RevolutionAnalytics / rmr2

A package that allows R developer to use Hadoop MapReduce
160 stars 149 forks source link

About error: pipeMapRed.waitOutputThreads and additional so file #164

Open ghost opened 9 years ago

ghost commented 9 years ago

when I ran function mapreduce in rmr2, I encountered an error pipeMapRed.waitOutputThreads(): subprocess failed with code 127. My environment is that min 17.1 rebecca, hadoop 2.6.0 with localhost setup, R 3.1.3 compiled with Intel MKL, intel C/C++ compiler by myself, oracle java 1.8.40

I digged into this error, I discover that it is the shared library in the system does not load correctly. Since it was successive to run r code by using original streaming files and hadoop command: bash hadoop jar /usr/local/hadoop/share/hadoop/tools/lib/hadoop-streaming-2.6.0.jar -files mapper.R,reducer.R,/opt/intel/composer_xe_2013_sp1/compiler/lib/intel64/libiomp5.so,/usr/lib/jvm/java-8-oracle/jre/lib/amd64/server/libjvm.so -mapper "mapper.R -m" -reducer "reducer.R -r"-input /user/hadoop/testData/* -output /user/hadoop/testData2-output

I have try to add backend.parameter = list(hadoop=list(files=/opt/intel/composer_xe_2013_sp1/compiler/lib/intel64/libiomp5.so, files=/usr/lib/jvm/java-8-oracle/jre/lib/amd64/server/libjvm.so)) to mapreduce function, but it comes another error. I spectacular that it is caused by hadoop streaming does not accept 2 and more -files.

Therefore, I modify the original file, R/streaming.R, in the package before building. I modify the files parameter in final.command with R files = paste(collapse = ",", c(image.files, map.file, reduce.file, combine.file, "/opt/intel/composer_xe_2013_sp1/compiler/lib/intel64/libiomp5.so", "/usr/lib/jvm/java-8-oracle/jre/lib/amd64/server/libjvm.so"))

Then it fix the error pipeMapRed.waitOutputThreads(): subprocess failed with code 127. I wonder is it possible to add a new parameter in rmr2 to modify the input files. Or is there another solution to solve this problem by editing the environment of hadoop.
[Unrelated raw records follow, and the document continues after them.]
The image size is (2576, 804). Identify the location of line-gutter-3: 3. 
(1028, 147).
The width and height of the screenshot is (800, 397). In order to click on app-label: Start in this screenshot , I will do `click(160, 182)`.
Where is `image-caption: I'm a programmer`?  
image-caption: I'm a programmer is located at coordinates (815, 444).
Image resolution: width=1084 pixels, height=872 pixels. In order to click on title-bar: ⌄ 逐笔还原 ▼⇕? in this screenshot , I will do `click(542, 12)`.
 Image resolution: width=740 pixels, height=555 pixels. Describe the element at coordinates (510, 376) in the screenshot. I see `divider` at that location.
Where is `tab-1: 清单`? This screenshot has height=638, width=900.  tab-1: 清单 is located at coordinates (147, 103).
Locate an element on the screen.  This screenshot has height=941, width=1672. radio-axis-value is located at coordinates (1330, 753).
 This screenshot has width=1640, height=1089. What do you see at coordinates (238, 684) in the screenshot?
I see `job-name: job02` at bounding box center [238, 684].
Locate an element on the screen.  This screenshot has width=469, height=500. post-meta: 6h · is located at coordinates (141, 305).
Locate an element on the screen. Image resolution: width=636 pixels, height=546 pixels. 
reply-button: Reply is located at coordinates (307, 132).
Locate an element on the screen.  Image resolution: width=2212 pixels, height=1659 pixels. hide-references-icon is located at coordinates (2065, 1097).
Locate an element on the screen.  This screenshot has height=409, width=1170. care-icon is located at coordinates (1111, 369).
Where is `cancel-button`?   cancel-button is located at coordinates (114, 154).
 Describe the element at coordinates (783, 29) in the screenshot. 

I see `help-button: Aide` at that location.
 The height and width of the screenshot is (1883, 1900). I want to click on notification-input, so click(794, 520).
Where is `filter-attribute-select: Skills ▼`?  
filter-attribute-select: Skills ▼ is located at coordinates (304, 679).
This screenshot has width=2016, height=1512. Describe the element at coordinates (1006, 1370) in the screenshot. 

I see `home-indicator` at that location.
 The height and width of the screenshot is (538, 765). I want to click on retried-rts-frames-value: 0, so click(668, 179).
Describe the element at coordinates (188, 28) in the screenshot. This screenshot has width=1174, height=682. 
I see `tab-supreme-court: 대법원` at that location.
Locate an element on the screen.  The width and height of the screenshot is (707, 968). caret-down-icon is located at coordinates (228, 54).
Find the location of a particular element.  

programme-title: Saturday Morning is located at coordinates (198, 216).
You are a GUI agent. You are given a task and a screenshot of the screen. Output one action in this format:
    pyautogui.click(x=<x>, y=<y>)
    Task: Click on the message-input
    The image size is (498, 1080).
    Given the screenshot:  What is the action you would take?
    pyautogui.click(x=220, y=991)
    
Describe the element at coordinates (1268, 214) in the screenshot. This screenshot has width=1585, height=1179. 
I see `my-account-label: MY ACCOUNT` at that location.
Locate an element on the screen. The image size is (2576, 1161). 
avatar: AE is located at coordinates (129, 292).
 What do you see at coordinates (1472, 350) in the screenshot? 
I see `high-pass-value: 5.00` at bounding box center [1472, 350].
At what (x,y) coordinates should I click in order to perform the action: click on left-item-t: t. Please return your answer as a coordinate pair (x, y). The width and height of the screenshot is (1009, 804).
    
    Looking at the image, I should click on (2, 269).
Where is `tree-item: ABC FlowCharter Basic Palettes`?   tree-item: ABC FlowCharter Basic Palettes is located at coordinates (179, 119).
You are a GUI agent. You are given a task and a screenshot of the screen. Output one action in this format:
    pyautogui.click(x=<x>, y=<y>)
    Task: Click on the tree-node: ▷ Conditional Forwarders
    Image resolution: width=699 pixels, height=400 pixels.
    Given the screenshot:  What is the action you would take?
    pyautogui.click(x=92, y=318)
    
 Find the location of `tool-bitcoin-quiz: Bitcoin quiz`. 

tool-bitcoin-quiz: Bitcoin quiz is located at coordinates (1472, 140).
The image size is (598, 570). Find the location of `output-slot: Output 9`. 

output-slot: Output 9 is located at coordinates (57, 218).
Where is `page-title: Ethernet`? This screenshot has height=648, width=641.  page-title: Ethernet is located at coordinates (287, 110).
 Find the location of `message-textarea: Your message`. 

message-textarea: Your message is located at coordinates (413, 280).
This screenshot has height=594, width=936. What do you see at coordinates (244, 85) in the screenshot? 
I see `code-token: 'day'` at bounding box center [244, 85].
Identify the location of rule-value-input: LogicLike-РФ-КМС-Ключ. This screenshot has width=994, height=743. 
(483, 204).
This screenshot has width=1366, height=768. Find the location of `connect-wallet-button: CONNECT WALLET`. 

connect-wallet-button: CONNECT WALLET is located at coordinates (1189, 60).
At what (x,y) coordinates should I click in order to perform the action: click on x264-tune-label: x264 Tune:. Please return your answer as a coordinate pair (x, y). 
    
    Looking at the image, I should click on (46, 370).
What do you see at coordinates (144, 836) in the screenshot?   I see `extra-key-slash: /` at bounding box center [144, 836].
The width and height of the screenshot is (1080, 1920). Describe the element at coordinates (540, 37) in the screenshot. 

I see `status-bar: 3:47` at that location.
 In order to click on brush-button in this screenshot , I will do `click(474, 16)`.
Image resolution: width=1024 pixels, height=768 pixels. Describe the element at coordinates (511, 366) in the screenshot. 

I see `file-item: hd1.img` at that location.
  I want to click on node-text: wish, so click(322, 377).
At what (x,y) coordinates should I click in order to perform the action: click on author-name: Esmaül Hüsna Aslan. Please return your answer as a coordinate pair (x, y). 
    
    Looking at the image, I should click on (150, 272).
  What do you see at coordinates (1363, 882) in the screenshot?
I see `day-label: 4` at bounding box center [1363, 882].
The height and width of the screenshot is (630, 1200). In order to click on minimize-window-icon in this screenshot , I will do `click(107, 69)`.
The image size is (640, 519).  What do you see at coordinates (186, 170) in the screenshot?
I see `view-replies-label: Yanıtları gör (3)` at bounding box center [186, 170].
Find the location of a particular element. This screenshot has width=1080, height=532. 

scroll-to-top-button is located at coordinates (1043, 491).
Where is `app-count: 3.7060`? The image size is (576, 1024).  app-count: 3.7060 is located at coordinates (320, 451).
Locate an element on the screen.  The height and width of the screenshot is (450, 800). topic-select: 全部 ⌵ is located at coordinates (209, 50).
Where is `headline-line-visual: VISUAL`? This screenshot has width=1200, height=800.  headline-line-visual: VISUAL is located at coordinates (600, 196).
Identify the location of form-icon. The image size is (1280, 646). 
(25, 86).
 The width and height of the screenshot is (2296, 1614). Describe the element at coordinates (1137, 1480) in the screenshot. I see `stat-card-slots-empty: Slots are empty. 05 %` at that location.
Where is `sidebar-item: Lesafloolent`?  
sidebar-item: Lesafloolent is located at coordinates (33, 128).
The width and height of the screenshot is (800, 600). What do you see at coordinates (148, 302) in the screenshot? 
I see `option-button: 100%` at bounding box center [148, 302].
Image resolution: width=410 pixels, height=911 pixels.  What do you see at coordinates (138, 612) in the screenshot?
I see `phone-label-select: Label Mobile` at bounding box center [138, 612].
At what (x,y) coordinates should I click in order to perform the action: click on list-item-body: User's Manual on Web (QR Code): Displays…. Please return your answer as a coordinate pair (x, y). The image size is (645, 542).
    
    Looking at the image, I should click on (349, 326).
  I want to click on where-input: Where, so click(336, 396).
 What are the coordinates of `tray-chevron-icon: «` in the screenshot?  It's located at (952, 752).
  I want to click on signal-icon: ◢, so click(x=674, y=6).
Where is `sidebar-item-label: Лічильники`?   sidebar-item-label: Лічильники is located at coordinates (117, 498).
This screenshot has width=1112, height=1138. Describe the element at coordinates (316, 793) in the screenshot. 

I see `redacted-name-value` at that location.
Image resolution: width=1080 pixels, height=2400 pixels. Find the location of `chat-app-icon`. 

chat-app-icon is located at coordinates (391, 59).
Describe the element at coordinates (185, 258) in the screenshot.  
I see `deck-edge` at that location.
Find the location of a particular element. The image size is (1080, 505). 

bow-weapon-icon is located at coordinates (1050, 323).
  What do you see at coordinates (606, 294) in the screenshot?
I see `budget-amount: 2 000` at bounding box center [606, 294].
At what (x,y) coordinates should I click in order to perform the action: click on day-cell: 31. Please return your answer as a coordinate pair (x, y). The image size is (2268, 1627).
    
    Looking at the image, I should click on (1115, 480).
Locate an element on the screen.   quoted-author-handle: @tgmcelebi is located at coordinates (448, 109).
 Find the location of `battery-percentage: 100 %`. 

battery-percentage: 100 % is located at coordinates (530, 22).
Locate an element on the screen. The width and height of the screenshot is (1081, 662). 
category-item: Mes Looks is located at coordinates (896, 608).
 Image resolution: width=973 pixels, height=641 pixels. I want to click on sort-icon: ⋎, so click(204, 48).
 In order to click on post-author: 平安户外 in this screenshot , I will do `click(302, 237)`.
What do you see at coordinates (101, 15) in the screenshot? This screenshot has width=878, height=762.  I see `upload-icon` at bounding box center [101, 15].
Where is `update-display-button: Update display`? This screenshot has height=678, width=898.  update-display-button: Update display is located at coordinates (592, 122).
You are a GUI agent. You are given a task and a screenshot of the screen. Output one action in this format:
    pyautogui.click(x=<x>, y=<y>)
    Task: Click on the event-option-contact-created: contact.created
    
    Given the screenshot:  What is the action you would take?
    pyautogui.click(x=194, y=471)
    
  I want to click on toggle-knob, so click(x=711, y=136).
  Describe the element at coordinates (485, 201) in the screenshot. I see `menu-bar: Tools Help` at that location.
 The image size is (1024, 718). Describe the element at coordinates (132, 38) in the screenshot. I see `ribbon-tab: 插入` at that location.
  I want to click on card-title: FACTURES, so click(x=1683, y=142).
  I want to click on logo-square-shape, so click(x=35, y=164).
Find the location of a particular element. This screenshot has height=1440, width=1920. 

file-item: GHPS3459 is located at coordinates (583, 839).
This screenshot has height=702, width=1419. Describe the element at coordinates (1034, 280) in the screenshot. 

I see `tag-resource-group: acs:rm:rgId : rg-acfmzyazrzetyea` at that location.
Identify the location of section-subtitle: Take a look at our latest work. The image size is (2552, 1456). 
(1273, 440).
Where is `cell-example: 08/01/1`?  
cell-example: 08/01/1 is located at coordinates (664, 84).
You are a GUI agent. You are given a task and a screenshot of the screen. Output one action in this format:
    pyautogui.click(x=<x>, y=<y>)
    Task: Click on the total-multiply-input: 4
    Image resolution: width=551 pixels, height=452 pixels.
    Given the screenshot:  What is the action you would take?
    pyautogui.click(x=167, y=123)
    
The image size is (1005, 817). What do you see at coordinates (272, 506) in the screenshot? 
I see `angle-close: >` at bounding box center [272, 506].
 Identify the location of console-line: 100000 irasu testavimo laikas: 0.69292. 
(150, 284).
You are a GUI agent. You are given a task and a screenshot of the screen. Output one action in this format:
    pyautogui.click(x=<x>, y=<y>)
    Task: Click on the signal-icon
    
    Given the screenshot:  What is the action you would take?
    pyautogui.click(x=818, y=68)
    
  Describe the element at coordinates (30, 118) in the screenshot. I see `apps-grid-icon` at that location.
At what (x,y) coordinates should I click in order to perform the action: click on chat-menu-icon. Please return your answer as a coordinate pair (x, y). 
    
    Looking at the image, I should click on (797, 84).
piccolbo commented 9 years ago

There are some limitations related to the specific order of options that may be a problem here. In short backend.parameters is safe for generic options such as -D, which is the one used most often. -files is not generic so it needs to be in a certain order wrt generic ones and there's only so much rmr2 can do to order them right without embedding the full knowledge of what is generic plus a complete refactor of how the cmd line is put together right now (one would have to delay conversion to a string until the cmd line is fully specified). It's quite a bit of development and added, permanent complexity for a very specialized use case. The other thing is that -files is already used and It does accept a list of files, which suggests that specifying it twice may not be acceptable, but I am not 100% sure. If that's the case, allowing the user to specify additional -files arguments would require an even deeper refactor.